| Directions |
Your answer should consist of the lines in the data below that contain "click".

= = = =

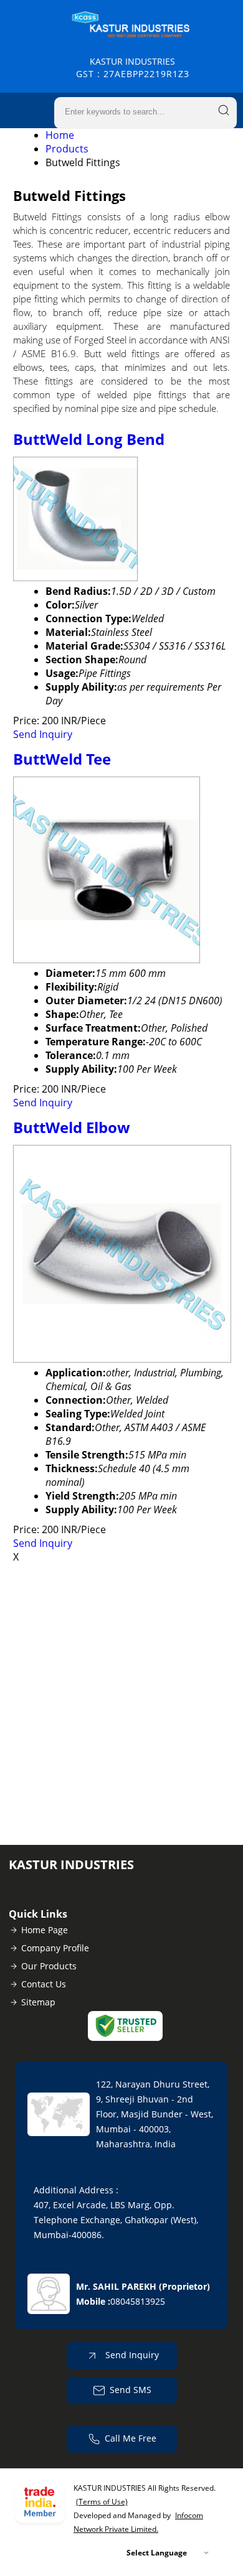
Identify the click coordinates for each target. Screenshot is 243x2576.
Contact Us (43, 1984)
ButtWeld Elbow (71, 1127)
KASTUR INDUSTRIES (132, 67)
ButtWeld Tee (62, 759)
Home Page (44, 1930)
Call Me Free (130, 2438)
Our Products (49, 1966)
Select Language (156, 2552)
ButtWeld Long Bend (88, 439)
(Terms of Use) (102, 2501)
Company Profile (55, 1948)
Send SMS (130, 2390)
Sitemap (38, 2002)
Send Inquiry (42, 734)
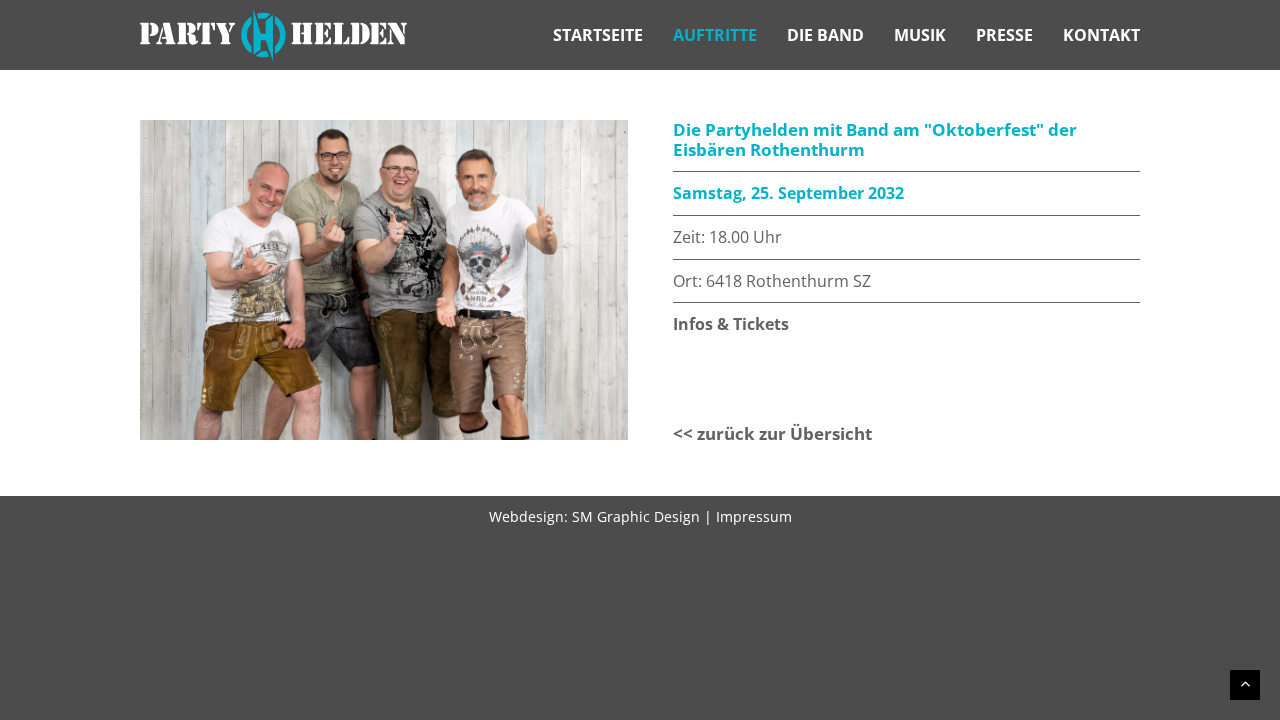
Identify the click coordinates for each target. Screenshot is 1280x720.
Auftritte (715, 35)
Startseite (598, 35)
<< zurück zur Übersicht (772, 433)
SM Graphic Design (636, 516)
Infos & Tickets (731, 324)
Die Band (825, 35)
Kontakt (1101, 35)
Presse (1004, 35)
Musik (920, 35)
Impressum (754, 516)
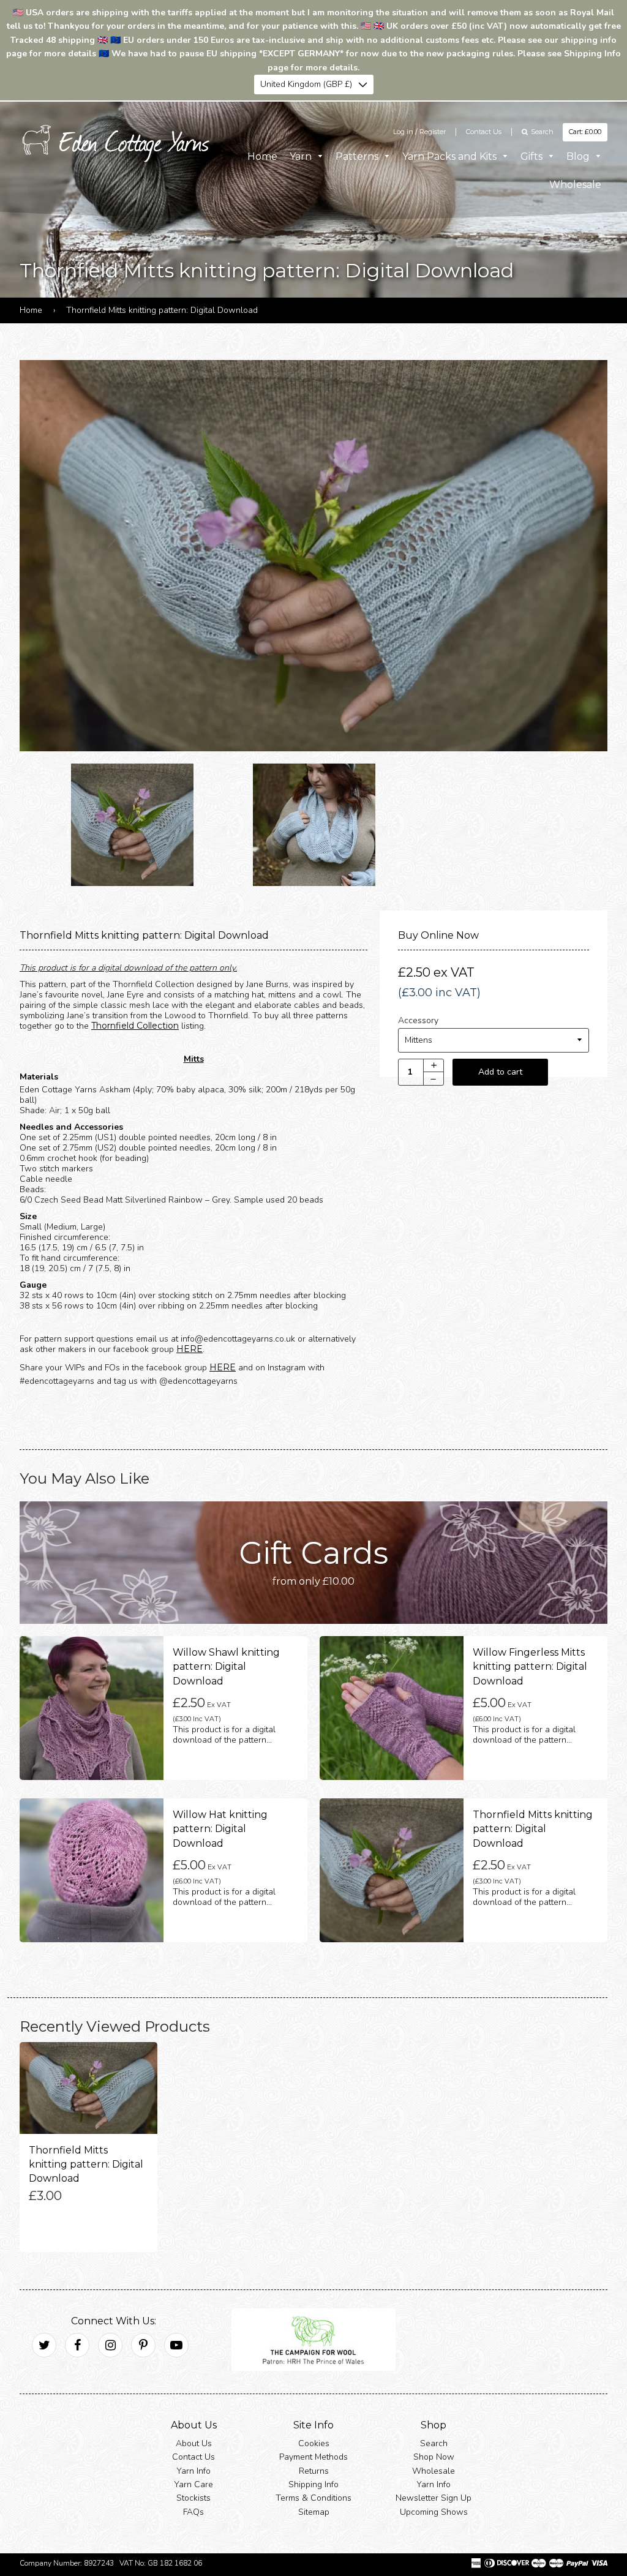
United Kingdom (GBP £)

= = = =

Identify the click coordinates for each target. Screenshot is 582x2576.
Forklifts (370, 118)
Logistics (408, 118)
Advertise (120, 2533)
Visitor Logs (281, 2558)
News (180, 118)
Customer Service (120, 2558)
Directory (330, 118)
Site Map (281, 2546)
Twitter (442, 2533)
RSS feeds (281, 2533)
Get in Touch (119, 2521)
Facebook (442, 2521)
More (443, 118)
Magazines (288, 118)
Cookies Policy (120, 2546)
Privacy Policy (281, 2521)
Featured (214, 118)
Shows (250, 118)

= = = =

| Problem solution |
Identify the click coordinates for each target. Screenshot is 243x2576.
Identify the click coordinates for each target. Screenshot is 1280x720.
Identify the click coordinates for each target. Screenshot is 582x2576.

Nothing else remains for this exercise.